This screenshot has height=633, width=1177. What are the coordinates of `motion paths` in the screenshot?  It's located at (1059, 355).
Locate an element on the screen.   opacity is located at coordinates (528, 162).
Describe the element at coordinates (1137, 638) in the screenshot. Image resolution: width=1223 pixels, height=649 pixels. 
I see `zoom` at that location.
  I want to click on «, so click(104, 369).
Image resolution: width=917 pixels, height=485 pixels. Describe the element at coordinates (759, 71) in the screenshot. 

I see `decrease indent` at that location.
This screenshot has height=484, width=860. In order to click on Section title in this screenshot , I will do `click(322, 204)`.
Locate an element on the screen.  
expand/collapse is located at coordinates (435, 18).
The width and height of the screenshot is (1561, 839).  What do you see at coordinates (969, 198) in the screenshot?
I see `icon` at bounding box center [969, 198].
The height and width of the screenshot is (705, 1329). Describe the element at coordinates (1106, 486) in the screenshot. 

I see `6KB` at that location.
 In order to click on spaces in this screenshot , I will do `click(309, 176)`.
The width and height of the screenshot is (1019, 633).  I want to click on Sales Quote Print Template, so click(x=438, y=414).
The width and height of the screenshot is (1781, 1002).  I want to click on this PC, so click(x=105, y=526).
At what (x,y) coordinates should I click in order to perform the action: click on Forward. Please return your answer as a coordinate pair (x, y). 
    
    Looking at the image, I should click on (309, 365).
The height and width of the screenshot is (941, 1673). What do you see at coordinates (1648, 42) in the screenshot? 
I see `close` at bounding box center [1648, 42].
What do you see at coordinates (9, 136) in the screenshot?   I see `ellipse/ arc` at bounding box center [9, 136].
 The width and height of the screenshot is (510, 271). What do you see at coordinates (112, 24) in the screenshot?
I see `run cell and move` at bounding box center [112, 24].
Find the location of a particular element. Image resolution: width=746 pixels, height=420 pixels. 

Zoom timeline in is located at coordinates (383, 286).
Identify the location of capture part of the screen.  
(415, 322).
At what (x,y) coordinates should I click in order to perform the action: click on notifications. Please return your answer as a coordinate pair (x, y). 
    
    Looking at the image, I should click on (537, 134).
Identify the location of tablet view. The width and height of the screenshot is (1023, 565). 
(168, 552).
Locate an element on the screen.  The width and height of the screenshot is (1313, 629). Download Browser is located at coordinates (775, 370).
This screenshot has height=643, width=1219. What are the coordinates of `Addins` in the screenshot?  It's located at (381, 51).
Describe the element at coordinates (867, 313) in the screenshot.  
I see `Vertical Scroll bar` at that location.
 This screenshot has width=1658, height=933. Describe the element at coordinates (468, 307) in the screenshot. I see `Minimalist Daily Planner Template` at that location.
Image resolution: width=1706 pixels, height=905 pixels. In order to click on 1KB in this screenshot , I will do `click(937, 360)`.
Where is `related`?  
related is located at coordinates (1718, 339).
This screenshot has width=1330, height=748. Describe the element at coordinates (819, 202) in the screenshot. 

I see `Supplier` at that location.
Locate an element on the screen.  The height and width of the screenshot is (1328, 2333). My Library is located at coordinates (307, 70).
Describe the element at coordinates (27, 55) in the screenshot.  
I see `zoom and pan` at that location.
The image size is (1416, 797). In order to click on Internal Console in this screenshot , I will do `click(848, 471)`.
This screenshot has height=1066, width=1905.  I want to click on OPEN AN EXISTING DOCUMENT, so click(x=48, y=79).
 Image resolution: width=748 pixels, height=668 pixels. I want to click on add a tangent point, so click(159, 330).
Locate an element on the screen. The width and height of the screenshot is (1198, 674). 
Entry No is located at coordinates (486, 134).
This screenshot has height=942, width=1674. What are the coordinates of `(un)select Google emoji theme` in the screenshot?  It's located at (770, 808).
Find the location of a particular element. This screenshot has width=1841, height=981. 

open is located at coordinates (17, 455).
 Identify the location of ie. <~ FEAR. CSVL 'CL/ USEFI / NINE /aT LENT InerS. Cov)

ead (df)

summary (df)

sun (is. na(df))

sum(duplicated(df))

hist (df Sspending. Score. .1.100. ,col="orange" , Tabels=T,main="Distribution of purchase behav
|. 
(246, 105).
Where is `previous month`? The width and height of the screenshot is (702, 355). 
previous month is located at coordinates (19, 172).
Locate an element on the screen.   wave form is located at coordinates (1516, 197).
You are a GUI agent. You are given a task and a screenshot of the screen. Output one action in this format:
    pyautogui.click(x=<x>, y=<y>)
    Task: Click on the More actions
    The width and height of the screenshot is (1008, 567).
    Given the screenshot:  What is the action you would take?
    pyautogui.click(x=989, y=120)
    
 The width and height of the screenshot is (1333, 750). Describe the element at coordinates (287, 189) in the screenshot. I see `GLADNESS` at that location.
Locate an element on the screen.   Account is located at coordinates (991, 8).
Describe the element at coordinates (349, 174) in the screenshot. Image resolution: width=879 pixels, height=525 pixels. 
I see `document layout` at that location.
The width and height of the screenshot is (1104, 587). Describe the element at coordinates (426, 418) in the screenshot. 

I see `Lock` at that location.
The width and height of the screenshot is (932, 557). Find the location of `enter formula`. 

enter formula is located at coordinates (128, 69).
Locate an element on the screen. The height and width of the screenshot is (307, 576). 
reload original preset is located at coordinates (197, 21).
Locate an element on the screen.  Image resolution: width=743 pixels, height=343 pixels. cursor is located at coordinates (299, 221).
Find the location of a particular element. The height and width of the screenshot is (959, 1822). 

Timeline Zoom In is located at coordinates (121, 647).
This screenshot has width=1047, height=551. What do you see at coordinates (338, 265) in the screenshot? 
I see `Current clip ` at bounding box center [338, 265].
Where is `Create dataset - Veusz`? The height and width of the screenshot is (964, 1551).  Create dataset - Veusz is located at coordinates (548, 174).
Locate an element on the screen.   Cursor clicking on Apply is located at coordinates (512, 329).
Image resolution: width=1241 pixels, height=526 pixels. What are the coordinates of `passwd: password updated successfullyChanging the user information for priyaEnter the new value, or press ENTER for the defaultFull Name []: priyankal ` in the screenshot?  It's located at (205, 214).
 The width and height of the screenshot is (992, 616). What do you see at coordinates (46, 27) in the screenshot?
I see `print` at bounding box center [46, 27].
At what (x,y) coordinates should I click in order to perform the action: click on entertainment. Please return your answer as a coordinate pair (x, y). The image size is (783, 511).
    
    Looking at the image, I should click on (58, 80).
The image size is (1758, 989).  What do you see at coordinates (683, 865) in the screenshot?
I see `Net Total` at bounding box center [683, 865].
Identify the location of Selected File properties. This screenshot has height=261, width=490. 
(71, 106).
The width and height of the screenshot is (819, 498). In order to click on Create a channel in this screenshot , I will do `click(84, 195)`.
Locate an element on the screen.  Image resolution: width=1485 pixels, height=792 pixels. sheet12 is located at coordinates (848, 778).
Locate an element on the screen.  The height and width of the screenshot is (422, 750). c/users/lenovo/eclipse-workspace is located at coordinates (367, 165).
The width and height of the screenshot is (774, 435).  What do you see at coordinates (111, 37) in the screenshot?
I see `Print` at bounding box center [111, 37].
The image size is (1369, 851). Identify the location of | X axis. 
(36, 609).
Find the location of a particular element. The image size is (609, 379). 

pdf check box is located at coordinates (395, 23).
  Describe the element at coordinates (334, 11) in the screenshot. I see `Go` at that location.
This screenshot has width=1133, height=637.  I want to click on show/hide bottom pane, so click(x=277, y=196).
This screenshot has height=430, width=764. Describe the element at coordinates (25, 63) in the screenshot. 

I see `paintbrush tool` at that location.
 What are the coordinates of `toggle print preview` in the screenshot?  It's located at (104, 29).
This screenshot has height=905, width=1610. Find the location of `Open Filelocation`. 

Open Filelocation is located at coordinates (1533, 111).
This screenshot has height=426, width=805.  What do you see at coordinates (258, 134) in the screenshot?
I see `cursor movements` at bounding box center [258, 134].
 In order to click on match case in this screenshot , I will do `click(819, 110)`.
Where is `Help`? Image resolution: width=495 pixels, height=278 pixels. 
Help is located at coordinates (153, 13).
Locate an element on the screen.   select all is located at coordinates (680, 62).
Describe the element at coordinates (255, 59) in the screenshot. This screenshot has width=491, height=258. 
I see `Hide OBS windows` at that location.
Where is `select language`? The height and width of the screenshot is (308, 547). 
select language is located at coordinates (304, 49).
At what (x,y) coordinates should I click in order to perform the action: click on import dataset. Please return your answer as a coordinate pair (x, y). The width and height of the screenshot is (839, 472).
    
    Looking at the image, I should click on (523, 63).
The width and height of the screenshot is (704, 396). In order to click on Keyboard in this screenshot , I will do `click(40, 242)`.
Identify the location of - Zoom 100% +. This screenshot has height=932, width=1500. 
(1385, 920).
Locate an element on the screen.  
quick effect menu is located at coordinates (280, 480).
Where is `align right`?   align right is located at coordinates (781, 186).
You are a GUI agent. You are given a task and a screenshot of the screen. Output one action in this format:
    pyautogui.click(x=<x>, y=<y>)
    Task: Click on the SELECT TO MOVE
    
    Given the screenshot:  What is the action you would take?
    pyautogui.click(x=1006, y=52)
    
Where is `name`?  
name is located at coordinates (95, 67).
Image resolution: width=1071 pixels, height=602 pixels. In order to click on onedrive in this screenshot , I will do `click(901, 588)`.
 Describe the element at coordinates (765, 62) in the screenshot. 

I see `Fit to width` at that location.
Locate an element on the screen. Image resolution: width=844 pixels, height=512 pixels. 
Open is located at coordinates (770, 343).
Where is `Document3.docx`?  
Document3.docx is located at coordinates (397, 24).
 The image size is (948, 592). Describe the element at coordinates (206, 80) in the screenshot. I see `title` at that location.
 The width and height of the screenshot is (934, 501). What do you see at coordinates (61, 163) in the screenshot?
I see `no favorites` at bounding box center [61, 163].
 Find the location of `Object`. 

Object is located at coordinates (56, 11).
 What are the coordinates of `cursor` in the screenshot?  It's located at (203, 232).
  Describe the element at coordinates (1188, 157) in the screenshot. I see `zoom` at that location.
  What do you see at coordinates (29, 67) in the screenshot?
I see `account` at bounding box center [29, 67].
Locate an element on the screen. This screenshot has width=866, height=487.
________________
Given task - Reproduce the data from its first line through the line containing "The width and height of the screenshot is (1781, 1002).", both ends included, with no changes.

Expected answer -
This screenshot has height=633, width=1177. What are the coordinates of `motion paths` in the screenshot?  It's located at (1059, 355).
Locate an element on the screen.   opacity is located at coordinates (528, 162).
Describe the element at coordinates (1137, 638) in the screenshot. Image resolution: width=1223 pixels, height=649 pixels. 
I see `zoom` at that location.
  I want to click on «, so click(104, 369).
Image resolution: width=917 pixels, height=485 pixels. Describe the element at coordinates (759, 71) in the screenshot. 

I see `decrease indent` at that location.
This screenshot has height=484, width=860. In order to click on Section title in this screenshot , I will do `click(322, 204)`.
Locate an element on the screen.  
expand/collapse is located at coordinates (435, 18).
The width and height of the screenshot is (1561, 839).  What do you see at coordinates (969, 198) in the screenshot?
I see `icon` at bounding box center [969, 198].
The height and width of the screenshot is (705, 1329). Describe the element at coordinates (1106, 486) in the screenshot. 

I see `6KB` at that location.
 In order to click on spaces in this screenshot , I will do `click(309, 176)`.
The width and height of the screenshot is (1019, 633).  I want to click on Sales Quote Print Template, so click(x=438, y=414).
The width and height of the screenshot is (1781, 1002).  I want to click on this PC, so click(x=105, y=526).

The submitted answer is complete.